Planes con niños: El Jardín de El Capricho


  • PASEO  ALAMEDA DE OSUNA,  25   28042  MADRID 
  • Barrio / Distrito:  ALAMEDA DE OSUNA / BARAJAS
  • Entrada gratis



Del 1 de octubre al 31 de marzo sábados, domingos y festivos de 9 a 18,30 horas.
Del 1 de abril al 30 de septiembre sábados, domingos y festivos de 9 a 21 horas


En mayo salvo en el Retiro o el Jardín Botánico, hay pocos rincones floridos en Madrid. Para daros a conocer un rincón un poco más recóndito, hoy quería hablaros de El jardín El Capricho


 




Es un jardín idílico donde podrás disfrutar de tilos, lilos, árboles del amor, majuelos, celindas, etc. 
  
El jardín El Capricho, considerado patrimonio artístico natural de Madrid, es un gran desconocido. Es un importante jardín de 14 hectáreas que nació en 1784, adquirido por una familia poderosa y muy conocida en los círculos aristocráticos y artísticos del Madrid del siglo XVIII, los Duques de Osuna.

Esta es la familia, vista con los ojos magistrales de Goya ¿la conoces verdad?



La duquesa, doña María Josefa de la Soledad Alonso Pimentel, fue la impulsora del desarrollo de su jardín. En el siglo XVIII era considerada una de las mujeres más influyentes e ilustres. Se rodeaba y protegía a escritores, pintores, toreros, intelectuales y creó este jardín como un paraíso artístico que sería frecuentado por lo más destacado de la época. Los jardines, en esta época, para estar a "la moda" debían cumplir algunos requisitos ornamentales, y se decoraban añadiendo todo lo considerado imprescindible para tener un buen jardín de tipo inglés:

1. Debían de tener elementos románticos que inspiren y dejen volar la imaginación, como un puente sobre un estanque o lago, algún pabellón de imitación romana o algún pabellón tipo chino; un laberinto, un foso o algunos restos de ruinas o esculturas clásicas; también estuvo de moda añadir como decoración del jardín alguna casa o caserón tipo rústico, evocador de la vida idealizada de los "pastores". Este jardín además de contar con estos elementos, dispone de lo que era una ruinosa ermita, donde vivía un ermitaño que debía asustar a los visitantes perdidos.

2. Disponer de elementos que recuerden la naturaleza abrupta: alguna cueva o gruta, caminos tortuosos que se pierden entre la maleza. La vegetación debía ser aparentemente salvaje. No se podían crear avenidas rectas, ya que todo debía estar sometido al factor "sorpresa" y al "descubrimiento".

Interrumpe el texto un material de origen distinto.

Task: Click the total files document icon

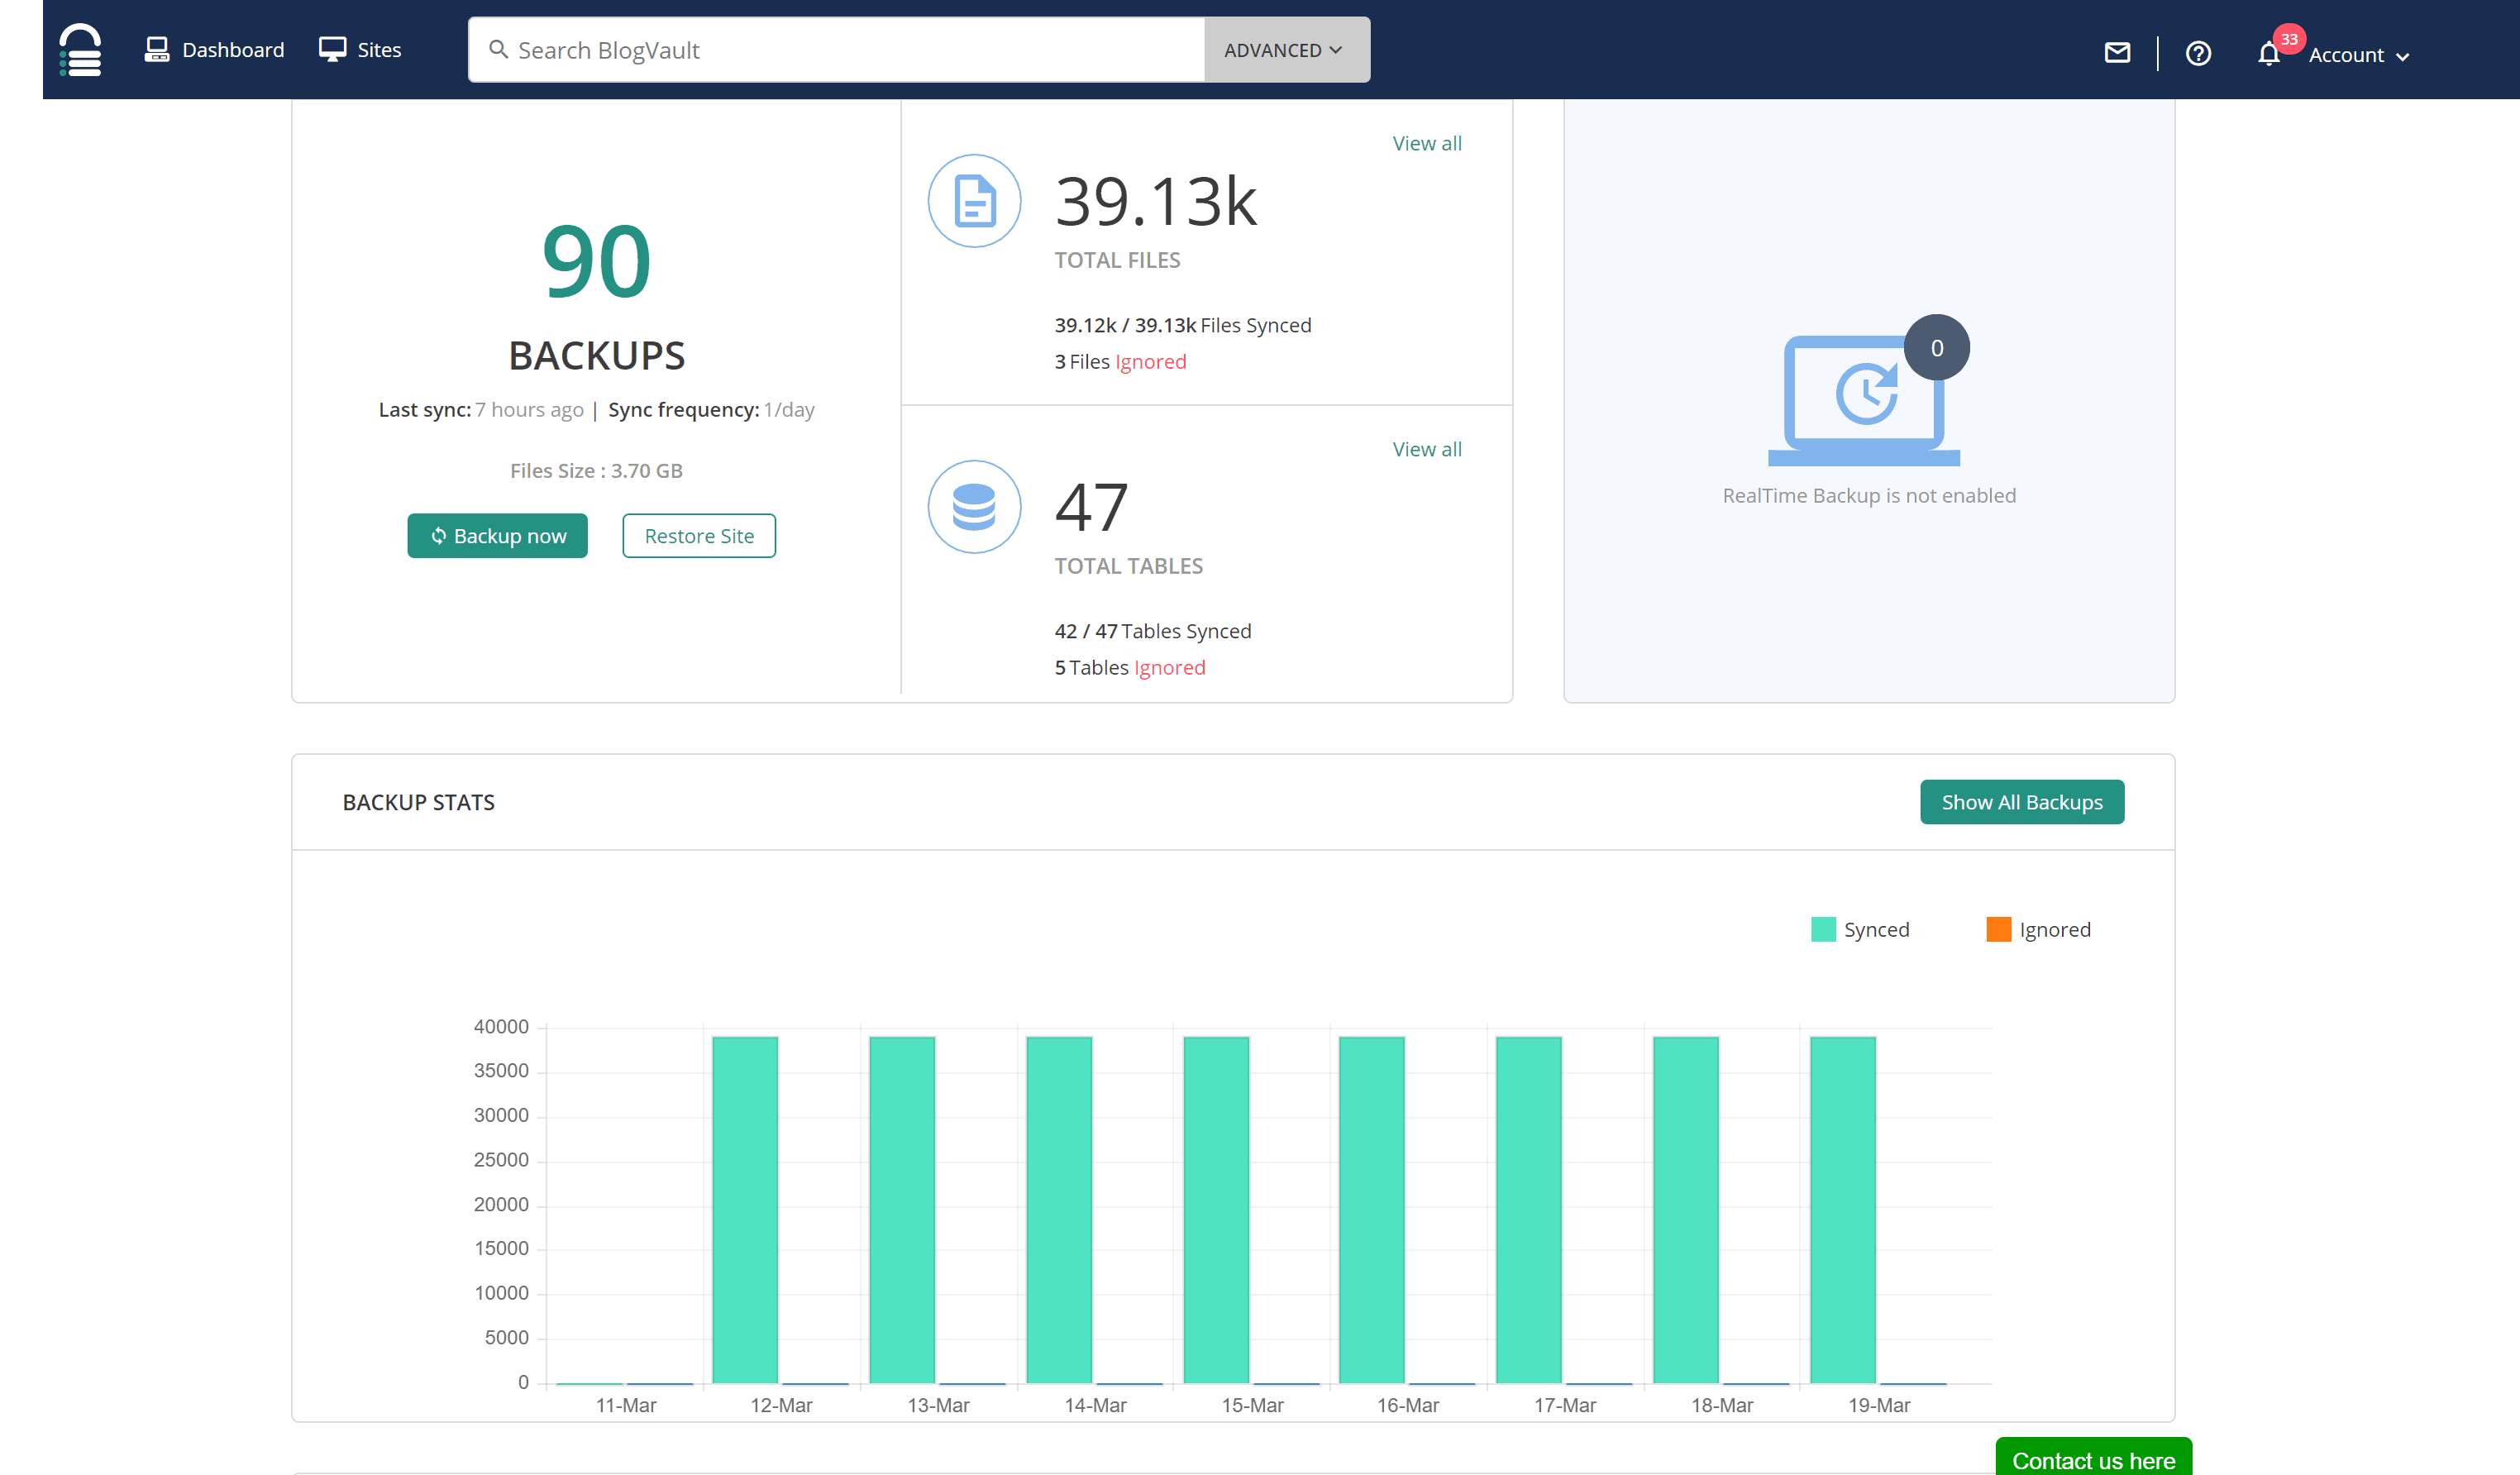Action: pyautogui.click(x=973, y=201)
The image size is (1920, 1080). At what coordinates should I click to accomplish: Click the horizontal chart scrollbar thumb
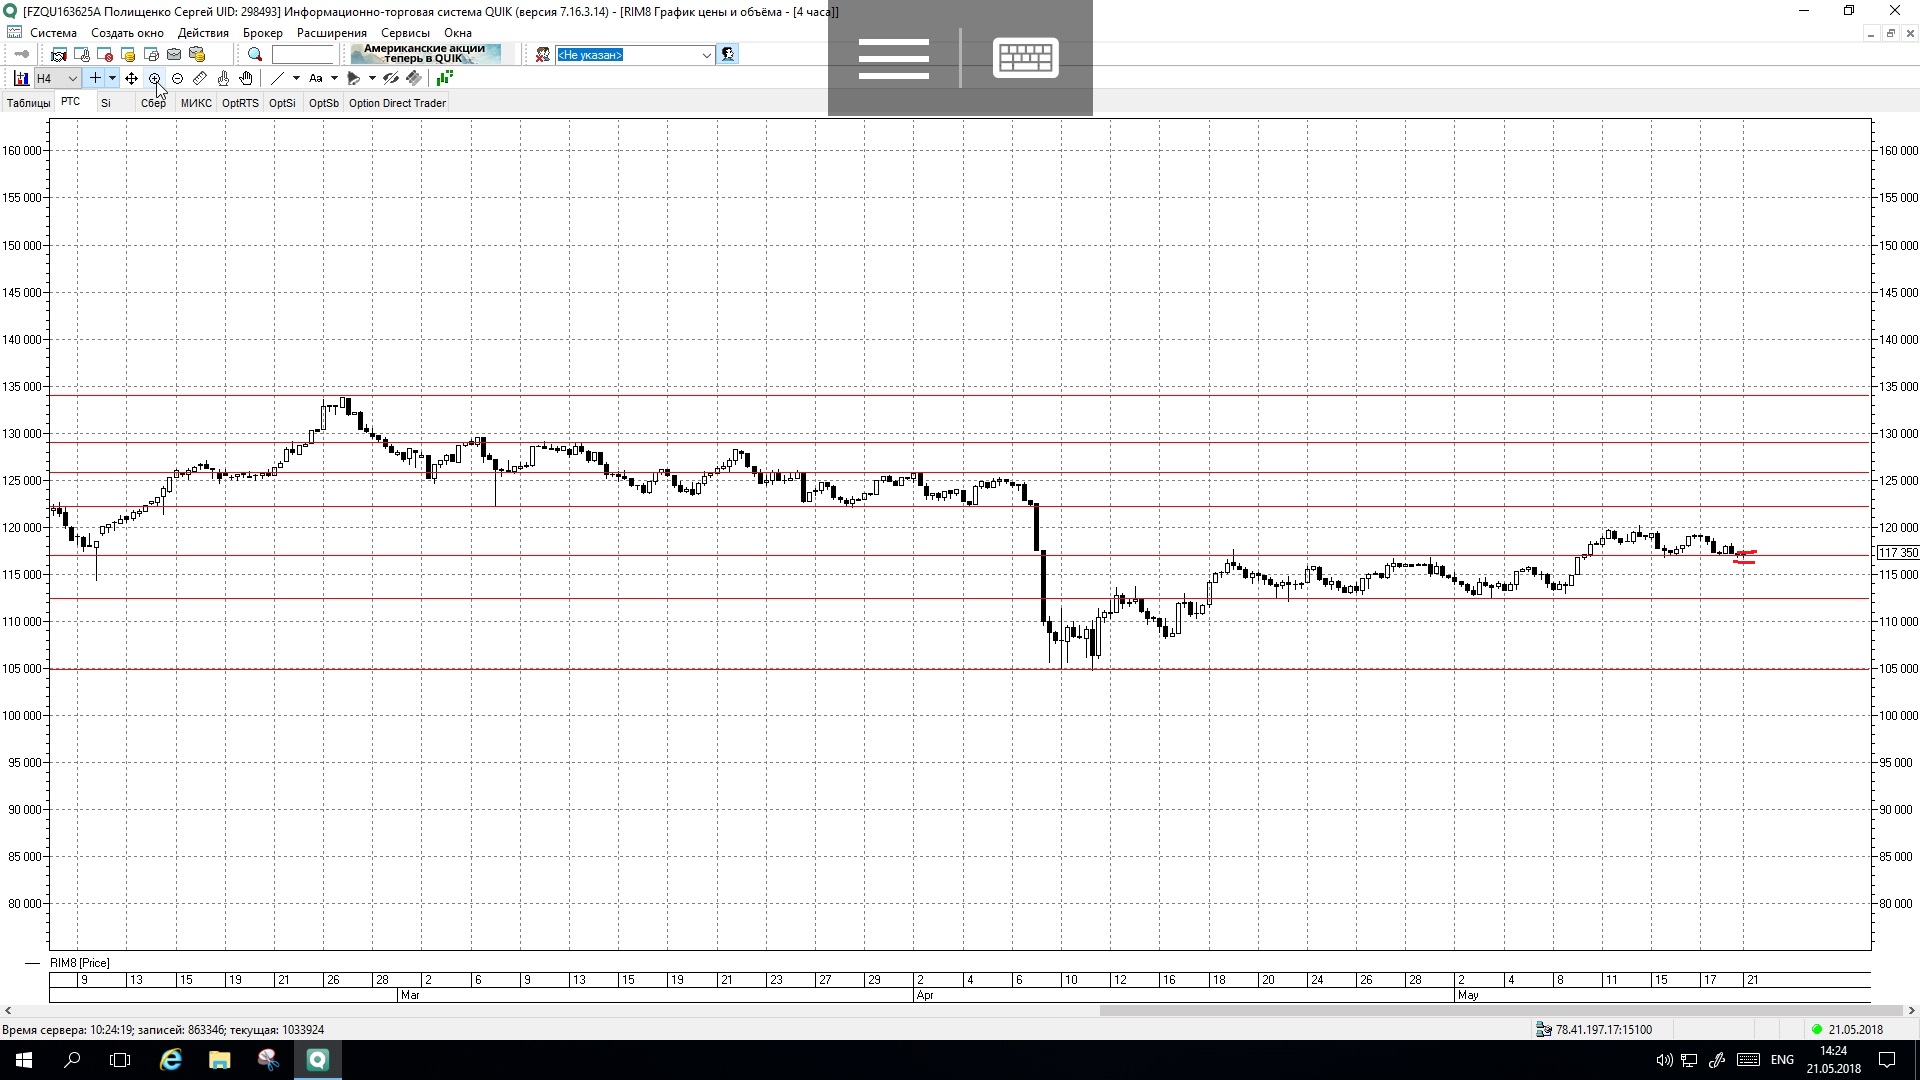[x=1500, y=1010]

3. Entre medias de esta "salvaje" naturaleza debían aparecer bancos escondidos, donde los amantes pudieran susurrarse secretos. Era imprescindible un laberinto, para que los enamorados pudieran jugar al escondite...


Al ser un lugar de residencia, es decir, usado por los duques para escapar de la "ciudad" y relajarse, disponía también de un palacio, que actualmente se encuentra en mal estado, y de un casino de baile, un lugar especialmente adecuado para grandes y majestuosas fiestas. No obstante, El Capricho, es especialmente interesante porque dispone de tres tipos de jardines clásicos: además de el paisajista inglés que hemos visto, añade el estilo jardín francés justo delante del palacio y el giardino italiano, en la zona más antigua del jardín y compuesto de setos con abundante arboleda. 

Merece la pena perderse en este oasis, es toda una experiencia para los sentidos.